Она тихо открыла дверь, даже не включила свет. Поманила меня к кроватке, в которой лежал малыш.
– Ой, проснулся! Ой-ой-ой! Проголодался? Описался? А мы сейчас посмотрим. – Ласково приговаривая, Нина Викторовна развернула пеленки. Показалось бело-розовое нежное тельце ребёнка – мальчик. А аромат! А запах от него необъяснимо родной, сладкий, как моя память о моём искрометном детстве на родине… А Нина Викторовна продолжает: – Чистый, породистый. – Она вдруг по-новому изучающе посмотрела на меня. – Судя по этому, в роддоме рожден. – Она показала мне кусочек выцветшей клеёнки с повязанной веревочкой.
– А что это?
– Такие в роддоме к руке привязывают, – объясняет мне Нина Викторовна, – Написано… – она стала смотреть, – очки в кабинете… Сама прочитай.
– Тота Болот, – прочитала я.
– У чеченцев есть такие фамилии и имена?
– Не знаю, – честно ответила я.
В это время малыш задёргал ручонками, захныкал.

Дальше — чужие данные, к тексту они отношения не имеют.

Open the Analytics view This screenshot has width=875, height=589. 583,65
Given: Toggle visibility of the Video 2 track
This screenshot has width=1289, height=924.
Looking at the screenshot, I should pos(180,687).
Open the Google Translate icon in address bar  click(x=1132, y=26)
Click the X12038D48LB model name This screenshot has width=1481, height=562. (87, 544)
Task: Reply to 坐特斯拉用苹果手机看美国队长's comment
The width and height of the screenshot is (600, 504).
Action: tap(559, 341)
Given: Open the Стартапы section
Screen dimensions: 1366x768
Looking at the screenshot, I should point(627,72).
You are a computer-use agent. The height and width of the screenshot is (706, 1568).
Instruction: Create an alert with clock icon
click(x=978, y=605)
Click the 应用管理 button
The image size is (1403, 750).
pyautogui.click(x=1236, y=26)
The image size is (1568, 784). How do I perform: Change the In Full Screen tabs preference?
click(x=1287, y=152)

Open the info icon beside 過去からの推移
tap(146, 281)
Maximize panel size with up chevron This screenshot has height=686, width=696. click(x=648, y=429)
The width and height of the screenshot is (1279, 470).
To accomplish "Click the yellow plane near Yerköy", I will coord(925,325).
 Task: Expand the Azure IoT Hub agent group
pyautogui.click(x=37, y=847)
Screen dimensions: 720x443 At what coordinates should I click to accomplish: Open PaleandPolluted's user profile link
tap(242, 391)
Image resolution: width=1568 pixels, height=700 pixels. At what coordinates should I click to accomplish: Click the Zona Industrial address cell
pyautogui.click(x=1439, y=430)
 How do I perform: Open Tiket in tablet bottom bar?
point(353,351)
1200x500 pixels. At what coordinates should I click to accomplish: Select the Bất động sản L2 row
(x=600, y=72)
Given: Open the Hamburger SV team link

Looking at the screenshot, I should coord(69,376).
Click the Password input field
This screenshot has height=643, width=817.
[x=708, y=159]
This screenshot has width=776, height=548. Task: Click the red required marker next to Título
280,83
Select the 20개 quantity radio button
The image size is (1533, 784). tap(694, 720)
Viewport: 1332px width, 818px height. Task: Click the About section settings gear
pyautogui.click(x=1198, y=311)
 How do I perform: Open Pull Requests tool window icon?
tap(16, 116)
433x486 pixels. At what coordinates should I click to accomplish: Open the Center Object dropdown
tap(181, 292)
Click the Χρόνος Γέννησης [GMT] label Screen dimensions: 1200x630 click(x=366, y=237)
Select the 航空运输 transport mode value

– Ой-ой-ой! – Нина Викторовна снова ласково склонилась над малышом. – Какой славный! Вот не поверишь, Маша. Я сегодня пришла с больной головой. Ведь на пенсию выхожу, надо все дела сдать, а тут увидела это золото, и боль как рукой сняло. Посмотри, какое чудо!
– Вера, – крикнула Нина Викторовна воспитательницу, – посмотри за ним. Никого сюда не впускать и никому ни слова.
В кабинете она вновь стала строгой.
– Позовите Антоныча, – крикнула она и тем же тоном мне: – Сама знаешь, какие здесь условия жёсткие. Жалко малыша, что с ним будет?! Не знаю почему, но, увидев его, я вспомнила тебя. И ты пришла…
В это время зашёл сторож.
– Антоныч, расскажи ещё раз, как было.
– Ну как… Как обычно, я цигарку курил. Ещё заря не принялась. Издалека подходит девушка. Высокая, вроде молодая.
– Русская? – перебила его Нина Викторовна.
– Кажись, русская… Говорила бойко. Но лица-то не видать, темно… Говорит, батя, подержи ребенка, подсоби. Я по глупости взял, а она мне: «Определи сюда. Он чеченец. Там всё написано» – и убёгла. Я и так и этак… Вот оказия.
– Иди, Антоныч! – приказала Нина Викторовна.
После этого она долго смотрела на меня и вдруг выдала:
– Нравится малыш? Возьмешь на усыновление?
Я ахнула, ноги подкосились, чуть не упала…
После этого я жила, точнее, уже мы с тобой, Тота, жили у Нины Викторовны. Главная проблема была оформление документов, какое имя и фамилию дать тебе. Нина Викторовна подсказала мне посоветоваться с местными чеченцами-старейшинами. Был такой – Абуезид, старик преклонных лет. Нина Викторовна ему все рассказала и даже этот кусочек клеёнки из роддома показала.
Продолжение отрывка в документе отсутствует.